Patty Villacorta took on the role of the play’s producer, helping realize Herbie’s vision by designing the set, assisting with the costumes and make-up, and handling other administrative roles. The actors themselves were student volunteers that came from the different theater-organizations of the university, namely Dulaang ROC and ViARE. Some of the actors are well-established in the university scene, and others emerging. Notably, Francis Tabago, who played the role of Isleta, made his acting debut in the university as the lead role of O’Donnell.
Kultura’s staging of O’Donnell is a testament to the storytelling power of theater, as well as its capacity to be a vehicle for both culture and memory. Many students know about Macbeth, Hamlet, and even about the American Revolution through theater — but how well would we be able to recite a verse from our own mother tongue’s libretto? This isn’t necessarily indicative of deficiencies in our education, but rather of our focus towards “popular culture” instead of our own. Theater can remedy that. The stage doesn’t shove lessons and history down your throat, but it simulates the experiences that can teach you them. Names, dates, and locations become real situations when you’re face-to-face with the soldier mourning the loss of his comrades amidst the inevitability of his own death. The stage doesn’t ask for your permission to teach; it puts you as an observer of human experience, in a position where you can’t help but empathize. Suddenly, the past becomes real and history is lived — and with it, the memory and heritage that was buried under years and years of forgetting. The soldiers might have been fictional characters, but the experiences from which the drama was shaped are no less real.
Theater isn’t a textbook, but it will teach you in ways that a book can’t.
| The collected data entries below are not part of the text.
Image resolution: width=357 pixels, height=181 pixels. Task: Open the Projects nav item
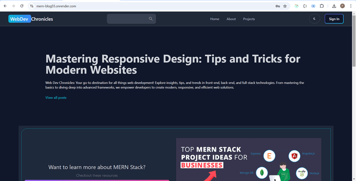pyautogui.click(x=249, y=19)
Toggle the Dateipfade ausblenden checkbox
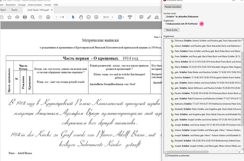Viewport: 244px width, 161px height. 166,155
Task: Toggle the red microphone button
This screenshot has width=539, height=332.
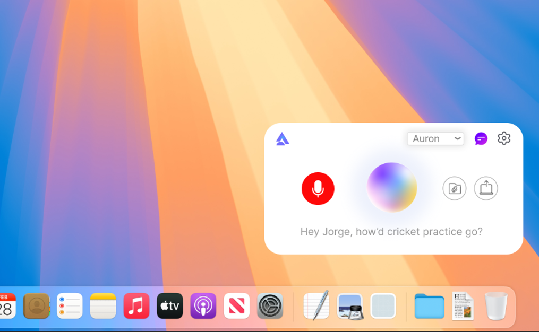Action: [x=318, y=188]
With its wisdom comes the heritage attached to those experiences, the memory of a people’s struggle in one of the darkest hours of our nation and of personal encounters with grand historical events. Maybe if we watched more plays like O’Donnell, then we can remember our own history just as well as we can quote Lin-Manuel Miranda. Maybe then, if we watched plays about our own country and history, we would be educated about our own heritage as much as we are entertained.
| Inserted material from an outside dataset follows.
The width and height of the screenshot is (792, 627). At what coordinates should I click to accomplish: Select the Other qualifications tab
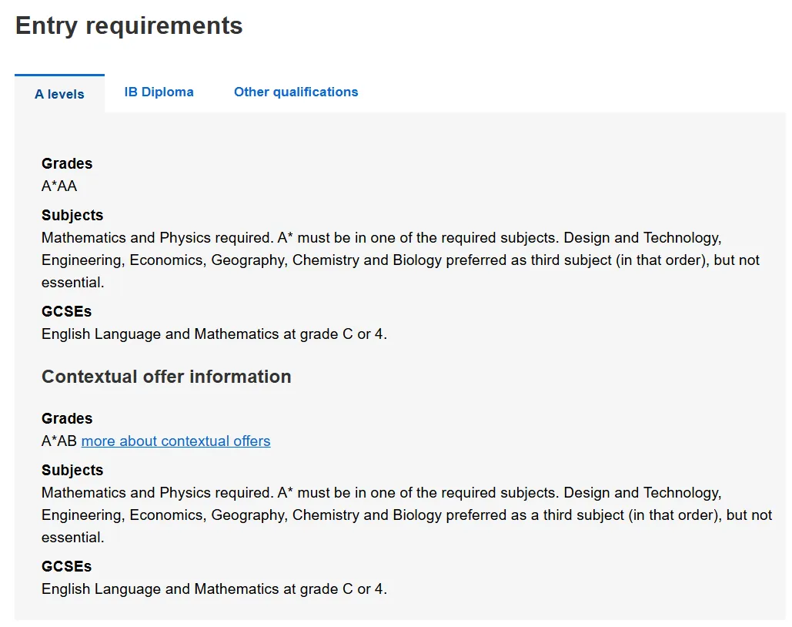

O’Donnell will be returning to the university this coming April, just in time for The Day of Valor (Araw ng Kagitingan). This time around the project team aims to revisit it as a fully-staged play, with a complete set and a fully realized vision. Students, faculty, staff, and outsiders alike are invited to watch as OSD-Kultura opens its doors to everyone, making the arts accessible to all. When the time comes, try not to miss out on this rendition of O’Donnell as culture and memory are revived through theater.